→ Task goal: Give only the number of lines in the following entries where "resolution" appears.

Source information START

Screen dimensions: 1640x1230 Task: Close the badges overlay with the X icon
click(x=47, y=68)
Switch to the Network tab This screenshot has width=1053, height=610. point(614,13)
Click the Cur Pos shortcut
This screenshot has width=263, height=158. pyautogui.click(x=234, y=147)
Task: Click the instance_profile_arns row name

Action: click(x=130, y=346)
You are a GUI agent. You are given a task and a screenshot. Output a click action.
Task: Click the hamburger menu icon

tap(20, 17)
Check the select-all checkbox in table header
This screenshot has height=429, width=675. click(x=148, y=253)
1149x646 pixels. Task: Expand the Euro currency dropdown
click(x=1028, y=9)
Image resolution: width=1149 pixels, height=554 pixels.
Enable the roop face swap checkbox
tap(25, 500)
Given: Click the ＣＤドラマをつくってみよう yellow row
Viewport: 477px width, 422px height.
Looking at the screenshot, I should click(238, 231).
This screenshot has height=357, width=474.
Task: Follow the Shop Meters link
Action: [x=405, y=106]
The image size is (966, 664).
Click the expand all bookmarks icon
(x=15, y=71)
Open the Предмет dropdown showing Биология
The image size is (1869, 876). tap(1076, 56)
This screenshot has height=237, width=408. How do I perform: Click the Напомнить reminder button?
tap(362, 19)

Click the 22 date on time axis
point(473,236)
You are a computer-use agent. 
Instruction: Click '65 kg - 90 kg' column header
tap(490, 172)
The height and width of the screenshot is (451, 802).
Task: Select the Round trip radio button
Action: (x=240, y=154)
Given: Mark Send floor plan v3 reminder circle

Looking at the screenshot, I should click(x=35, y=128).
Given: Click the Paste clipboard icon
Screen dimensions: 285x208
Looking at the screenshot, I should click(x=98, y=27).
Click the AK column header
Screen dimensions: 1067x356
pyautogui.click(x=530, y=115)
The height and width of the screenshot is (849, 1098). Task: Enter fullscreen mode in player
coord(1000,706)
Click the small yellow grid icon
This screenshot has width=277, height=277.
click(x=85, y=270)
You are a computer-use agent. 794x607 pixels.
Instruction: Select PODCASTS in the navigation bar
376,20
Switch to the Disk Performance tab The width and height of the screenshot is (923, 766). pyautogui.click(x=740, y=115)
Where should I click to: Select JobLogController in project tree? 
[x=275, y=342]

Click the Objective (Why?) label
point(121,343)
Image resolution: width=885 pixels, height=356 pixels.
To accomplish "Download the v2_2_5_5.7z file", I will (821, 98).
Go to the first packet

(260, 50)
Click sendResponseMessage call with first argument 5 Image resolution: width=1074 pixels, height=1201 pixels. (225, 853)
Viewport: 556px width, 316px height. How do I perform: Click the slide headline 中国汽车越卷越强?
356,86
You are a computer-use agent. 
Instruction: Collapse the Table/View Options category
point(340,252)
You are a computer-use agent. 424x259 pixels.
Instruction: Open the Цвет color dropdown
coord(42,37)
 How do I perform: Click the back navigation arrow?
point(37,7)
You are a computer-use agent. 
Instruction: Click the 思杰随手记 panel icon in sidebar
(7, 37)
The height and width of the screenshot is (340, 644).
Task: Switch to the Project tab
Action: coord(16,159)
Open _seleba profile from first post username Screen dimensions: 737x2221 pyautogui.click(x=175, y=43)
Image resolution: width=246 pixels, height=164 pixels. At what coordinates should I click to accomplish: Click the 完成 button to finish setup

Source information END

→ Solved problem: 4